Do you have a positive net worth?

Nope. It’s just because of my loans. By the time I graduate I’ll be $70k in the hole.

I bought mine in Dec 2007, but I just had it refinanced and it actually just about broke even in the appraisal. I happen to live in a sought after neighborhood and apparently things did better here than in some surrounding areas.

Yes, but at my age, I’d better!

For the first time in a bazillion years, yes. My husband and I have been working very hard to get rid of our debt. Early in our marriage, we made some bad decisions, and more recently, we’ve had a couple of things not work out as we’d hoped. Oddly enough, it took my retirement to set things right, partly due to some retirement incentive money and selling back vacation time, which erased a couple of lingering debts.

We refinanced our mortgage just before I retired - lower rate and shorter term. Other than that, we have only one personal loan outstanding, and that will be gone in August - sooner if we want to dip into savings.

It’s weird - when we were deeper in debt, adding to it didn’t seem like a big deal, but now that it’s almost all gone, we feel it’s necessary to avoid more debt under any circumstance. Maybe we’re just smarter about money now…

Nope when you include all my student loan debt, I’ll be negative for the next ten years.

I think it’s a combination of being smarter about money and the goal posts being in sight. I was brutal during the last 6 months of our debt repayment and then completely relaxed during our vacation causing me a little stress this week moving things around to maintain the debt free status.

debt is like weight. When you have a lot of it to get rid of, it seems hopeless and why not enjoy yourself. Once it gets to be manageable, it isn’t that hard to manage and you know clawing your way back to manageable is something you never want to do again. You just can’t let either creep up.

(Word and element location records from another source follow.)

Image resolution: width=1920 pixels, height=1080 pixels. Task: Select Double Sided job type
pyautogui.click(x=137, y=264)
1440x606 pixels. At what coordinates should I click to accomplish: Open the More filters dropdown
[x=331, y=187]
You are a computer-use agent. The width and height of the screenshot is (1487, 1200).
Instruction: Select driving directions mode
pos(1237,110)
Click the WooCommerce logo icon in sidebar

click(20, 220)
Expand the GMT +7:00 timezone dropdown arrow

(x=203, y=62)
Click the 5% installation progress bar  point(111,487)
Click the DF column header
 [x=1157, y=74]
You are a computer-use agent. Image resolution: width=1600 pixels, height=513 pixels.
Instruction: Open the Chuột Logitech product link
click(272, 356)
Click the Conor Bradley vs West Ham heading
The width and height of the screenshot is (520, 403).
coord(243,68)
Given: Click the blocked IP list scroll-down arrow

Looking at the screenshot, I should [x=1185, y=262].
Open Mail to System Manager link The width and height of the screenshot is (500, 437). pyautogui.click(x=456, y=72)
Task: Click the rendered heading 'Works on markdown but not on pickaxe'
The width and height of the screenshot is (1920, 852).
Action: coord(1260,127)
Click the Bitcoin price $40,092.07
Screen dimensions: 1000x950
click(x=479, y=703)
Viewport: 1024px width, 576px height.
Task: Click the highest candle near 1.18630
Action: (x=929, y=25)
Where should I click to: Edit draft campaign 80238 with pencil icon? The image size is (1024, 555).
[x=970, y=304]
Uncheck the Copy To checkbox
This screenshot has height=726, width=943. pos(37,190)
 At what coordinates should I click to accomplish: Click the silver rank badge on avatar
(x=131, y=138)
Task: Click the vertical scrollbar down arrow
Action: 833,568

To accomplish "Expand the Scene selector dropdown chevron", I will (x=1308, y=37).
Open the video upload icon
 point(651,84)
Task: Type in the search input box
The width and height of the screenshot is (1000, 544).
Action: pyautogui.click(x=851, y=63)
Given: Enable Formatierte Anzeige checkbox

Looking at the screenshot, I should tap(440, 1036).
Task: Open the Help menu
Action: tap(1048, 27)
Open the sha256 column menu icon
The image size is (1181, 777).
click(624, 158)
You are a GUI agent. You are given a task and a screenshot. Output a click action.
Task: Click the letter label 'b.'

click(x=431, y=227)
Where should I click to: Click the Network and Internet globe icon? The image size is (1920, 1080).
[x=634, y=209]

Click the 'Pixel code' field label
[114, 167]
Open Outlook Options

I was lucky - I’ve never, as far as I know, had a negative net worth. The house will be paid off in October … I’m planning a mortgage-burning party. :smiley:

Yes, mostly because I “bought [a house] at the right time”. In October 1999 we bought a house in the NY metro area for about $315K with over 25% down (a “conforming” mortage at the time was capped at $240,000), and a low enough 30-Year rate that we could pay down additional principal every month by hundreds of dollars on our expected budget. This effectively made it very similar to a 15-year loan, but with the flexibility to drop down to the normal 30-Year payment if we needed the cash flow (which I did for a few months from time to time). This was just before the largest part of the real estate runup from the late 1990s through about 2007. Between the run-up and the principal paydowns, by some time in early 2004 the market value of the house exceeded the remaining balance on the mortgage.

In mid-2007 we sold the house for $575K and rolled the equity into the down payment on another, larger house in the same neighborhood, taking on a new $240K mortgage. Our house has gone down in estimated value since then, but it’s still worth far more than the twice the loan balance - I would say about 3.5x our loan balance.

Prior to that, I never had a negative net worth except for about 18 months after graduating college (which my parents fully paid for) when I ran a revolving debt on my credit card of somewhere between $500 and $1,000, mostly to feed the recurring repairs on my first-ever car, a 1988 Eagle Premier that had a third world electrical grid wired inside its components. I worked on eliminating that debt after moving on to a much higher paid job have been careful never to dip into the well again, except for the buying of a house when I was 30 years old and settling down to raise a family.

I’m gloating now, but I have 3 kids spaced 2 years apart; the day is drawing near when I’ll be paying for 12 consecutive years of college tuition, with 8 of those years being doubled-up. Ack.

Positive net worth at 57 years old.

It’s only taken 40 years of hard work to get there!

Yes. I bought my home at a good time in a previously unfashionable area which, whilst not being fashionable, people are a lot more open to buying in these days. So my place (60-70% paid off) is now worth 1.5 - 2 times what I paid for it. I’ve no other liabilities and some savings, so if I sold everything I’d definitely be fairly in profit.

I have a negative net worth, but that says more about how little I own than how much I owe.

I am very proud of the fact that I’m in my early 40’s and have a net worth of about 800k including retirement, direct savings and some home equity. We’ve invested heavily in the market, particularly in safe dividend paying stocks that are currrently yielding about 1k each month just from dividends.